Time and time again I get told how great TED platinum is. So yesterday after work I decided to go and get some for the rugby. Lets start with the positive - at 6.5% it did get me pissed. The problem though is that even when I was drunk, it tasted like swill. I really couldn't believe it. It had this horrible fruity after taste and as the OP said, there's nothing even close to "dry" about it. It went down badly and today it's given me a "chemical" like hangover. From a marketing perspective, I think Toohey's has lost their marbles in releasing this beer in the unconventional "8 pack". When scanning through the shelves at the bottle shop it just looks like a $21 six pack.

Anyway, having polished off six of Toohey's finest, I poured myself a tall cold glass of Cooper's Pale Ale and the difference in quality nearly knocked me off my chair.

The disturbing thing about my TED Platinum experience was that so many blokes have sworn on their mother's graves that this is best beer you'll ever have and then it turns out their definition of quality is based on how quickly something gets you drunk. :huh: I guess I could put this down as another case of different strokes for different folks. Unfortunately though, I'm something of a cynic and I reckon that this points more towards the fact the most people have no taste what so ever.


----------



## boingk (17/6/07)

I second all these replies - and I'm an 18 year old uni student! WTF??? I've tried them on several occaisions, and really don't know what the fuss is about. I was handed one whilst out drinking a few months ago and couldn't finish it - it made me want to throw up, and it wasn't because I was overly intoxicated. I'd only just got to the bar! 
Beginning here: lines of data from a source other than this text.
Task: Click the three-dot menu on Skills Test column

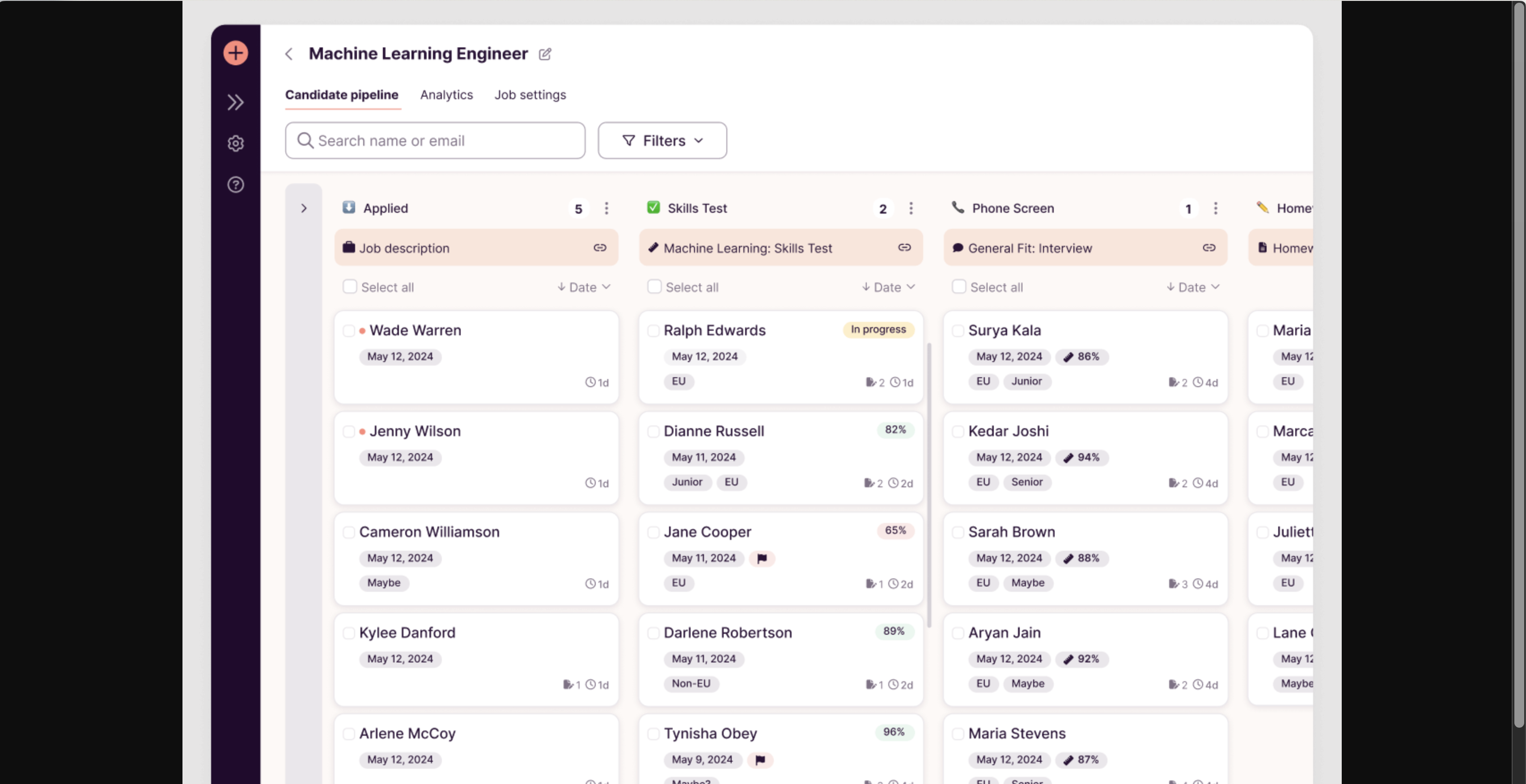Action: [910, 208]
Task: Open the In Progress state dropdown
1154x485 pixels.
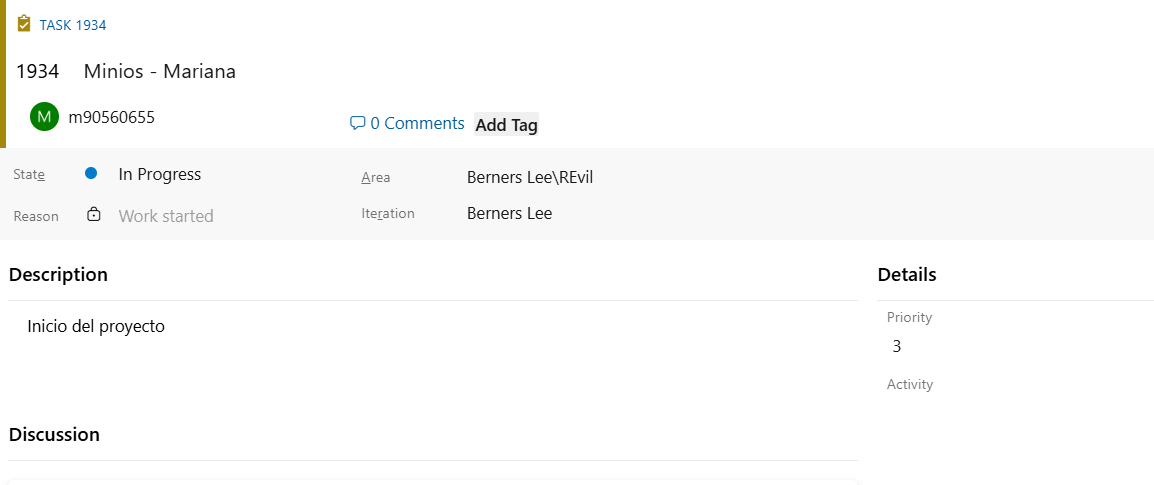Action: 160,174
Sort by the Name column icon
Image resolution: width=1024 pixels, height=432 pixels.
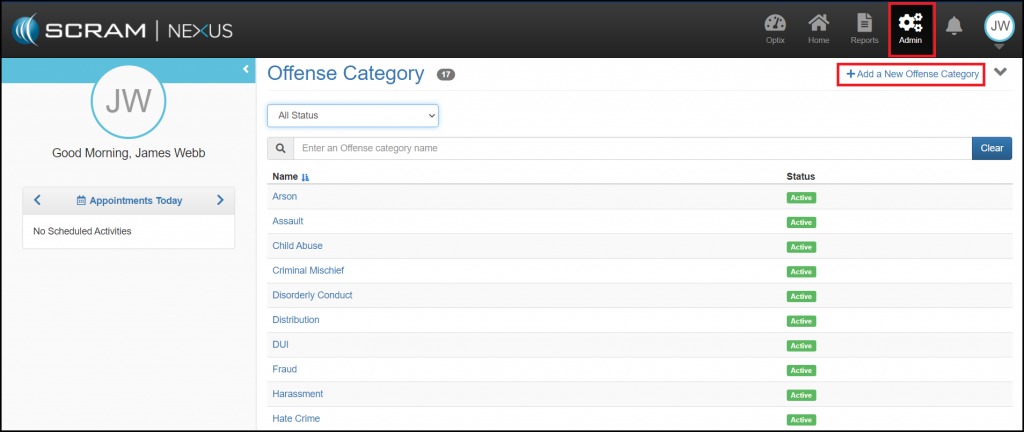(305, 177)
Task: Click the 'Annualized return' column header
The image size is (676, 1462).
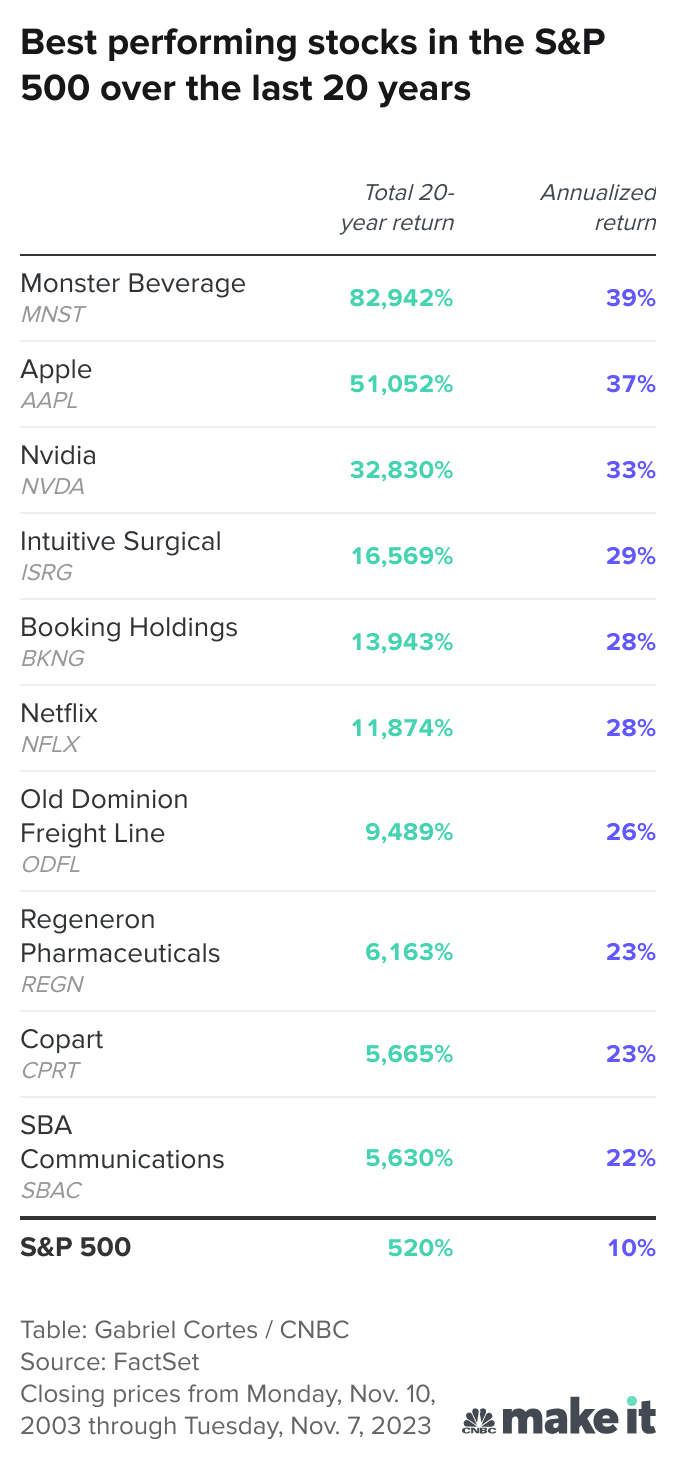Action: [x=598, y=207]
I think you may be onto something with saying that its only out there to provide a strong beer for people...personally if I had to buy commercial beer I'd rather spend the dosh on nothing less then a case of Becks or Heineken.


----------



## animal_man (17/6/07)

all tooheys taste like shit. I get that 'tinny' taste in my mouth too with all their beers.


----------



## jimmyjack (17/6/07)

Everyone who dislikes TED PLAT have missed the mark all together. This is not a beer but an RTD alternative! Some people even mix it with Red bull and call it Super TED. The choice for young folks out their is 6.50 RTD's or TED PLAT 4.00 bucks :blink: This beer is designed to get you pissed I think Lion are trying out several new markets at the moment and High ABV is uncharted territory. Their are currently two beers in this segment TED PLAT and XXXX Special Brew. 


Oh yea I am affiliated


Cheers, Jj


----------



## boingk (17/6/07)

> jimmyjack: The choice for young folks out their is 6.50 RTD's or TED PLAT 4.00 bucks



Read the above post by me  

[rant]
I'd say RTD's for the chicks and standard cheap beers for the guys - in jugs where available. Bourbon/Rum & Colas seem to be popular, but only where they're on tap for cheap or bought by the case for pre-drinking before a night out. Schmirnoffs seem to be popular across the board with the girls.
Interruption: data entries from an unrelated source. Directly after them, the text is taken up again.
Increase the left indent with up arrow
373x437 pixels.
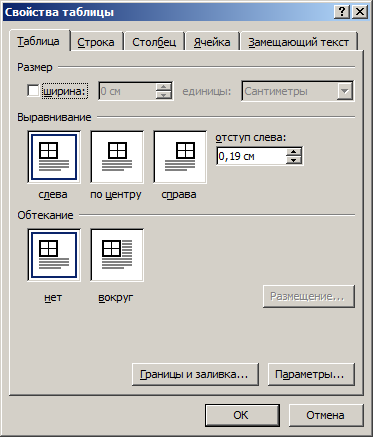click(294, 152)
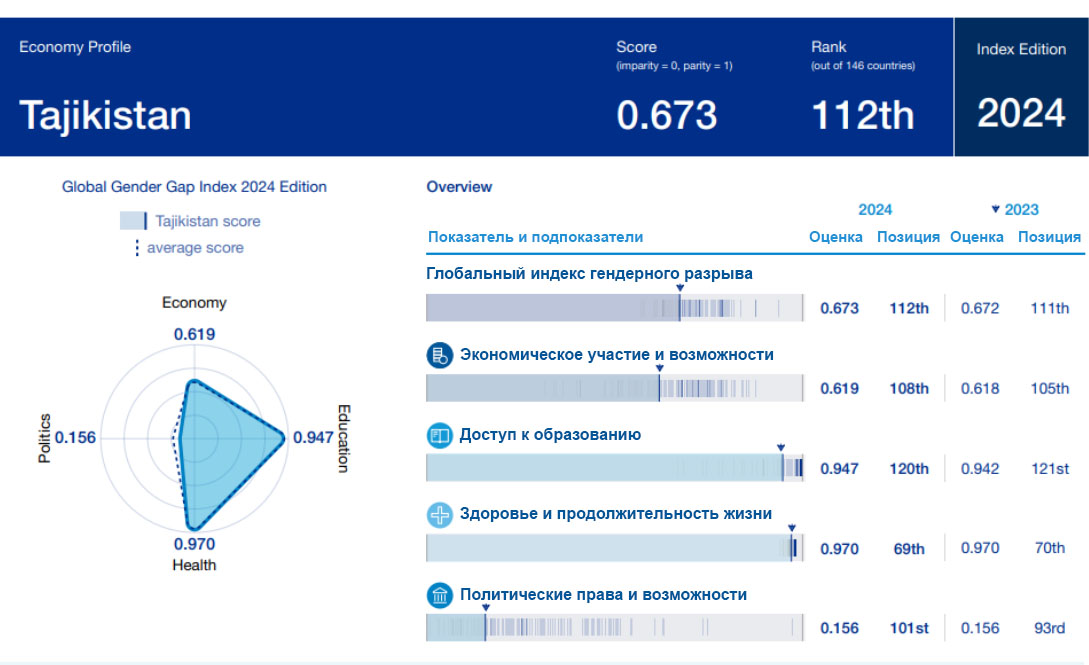The image size is (1089, 665).
Task: Click the dotted average score legend marker
Action: (x=137, y=248)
BTW - High AbV is always around in the form of spirits, haha!
[/rant]


----------



## PostModern (17/6/07)

jimmyjack said:


> Oh yea I am affiliated



What do you do for LN?


----------



## bconnery (17/6/07)

PostModern said:


> What do you do for LN?



Provides free beer at home brew meets


----------



## Jye (17/6/07)

bconnery said:


> Provides free beer at home brew meets



... and dont forget the free merchandise, half the glasses I see on here came from JJ :beerbang:


----------



## matti (17/6/07)

:lol: 
I had Tooheys extra Dry Platinum first time after Sydney Corporate Events at the RRYC.
We were 8 blokes just finnished a sail and we drank about 5-6 glasses each of memory.
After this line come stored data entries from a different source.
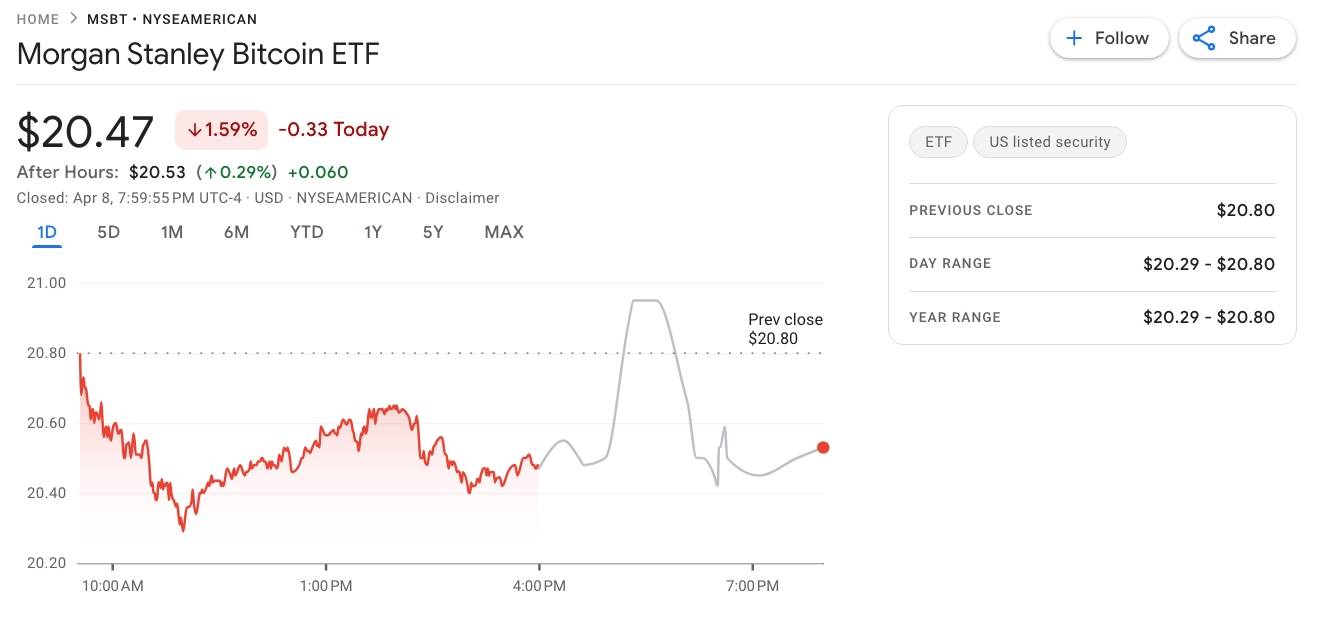The width and height of the screenshot is (1318, 618).
Task: Switch to the YTD chart view
Action: tap(307, 231)
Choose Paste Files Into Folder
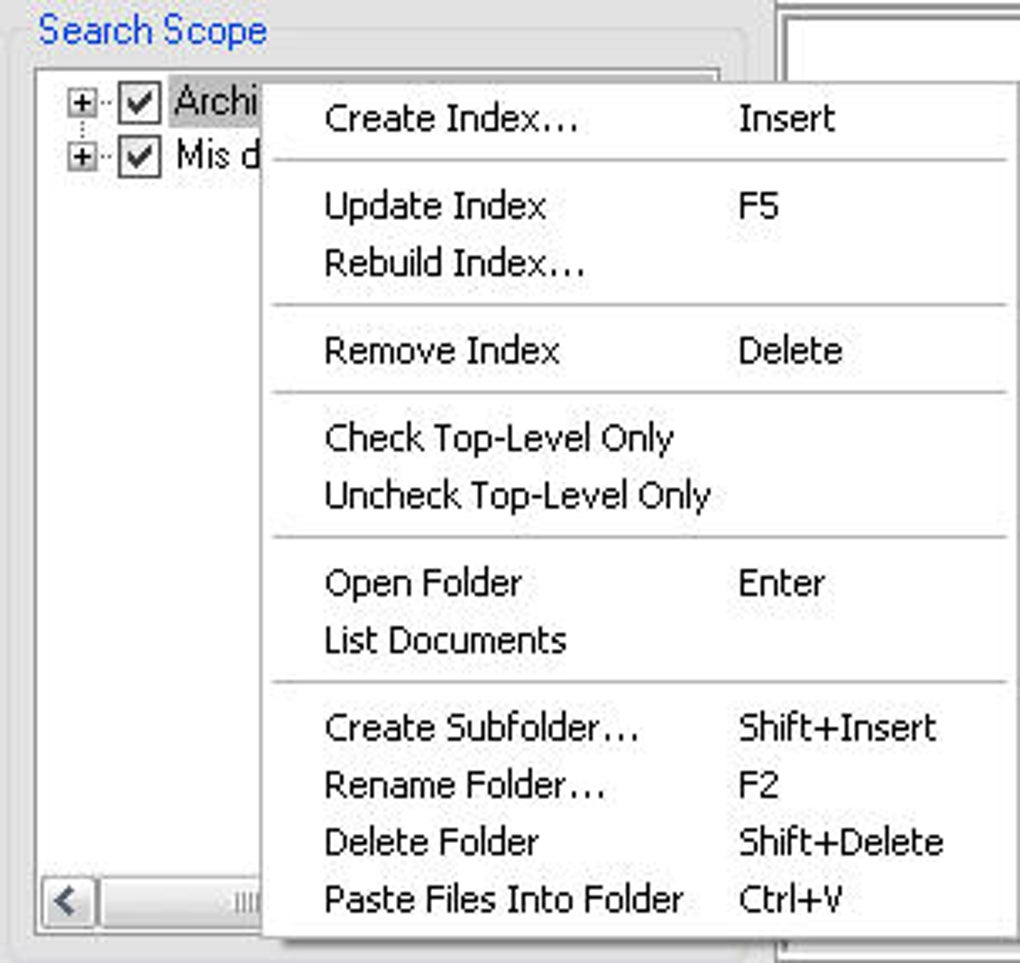 click(503, 899)
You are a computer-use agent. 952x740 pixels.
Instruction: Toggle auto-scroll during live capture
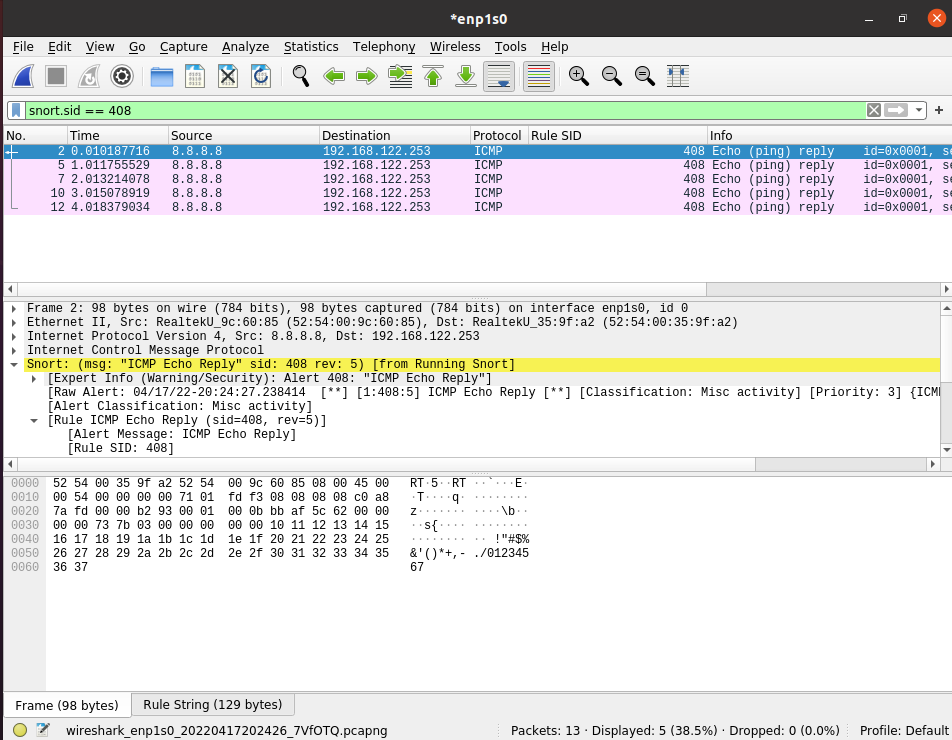pyautogui.click(x=499, y=76)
It was on the company so we didn't complain.
I remember it had slightly fruity palate but after 2 they went down and the taste buds had a hard time picking up out any hops. They were going down never the less. 

I think it is a nice drop but too expensive.

Just to mention that after 2 or 3 of any beer thats is +6 % alc.v/v i couldn't care any way.
Ther are no real bad beer just some that are more preferable.

HB rocks... :super:


----------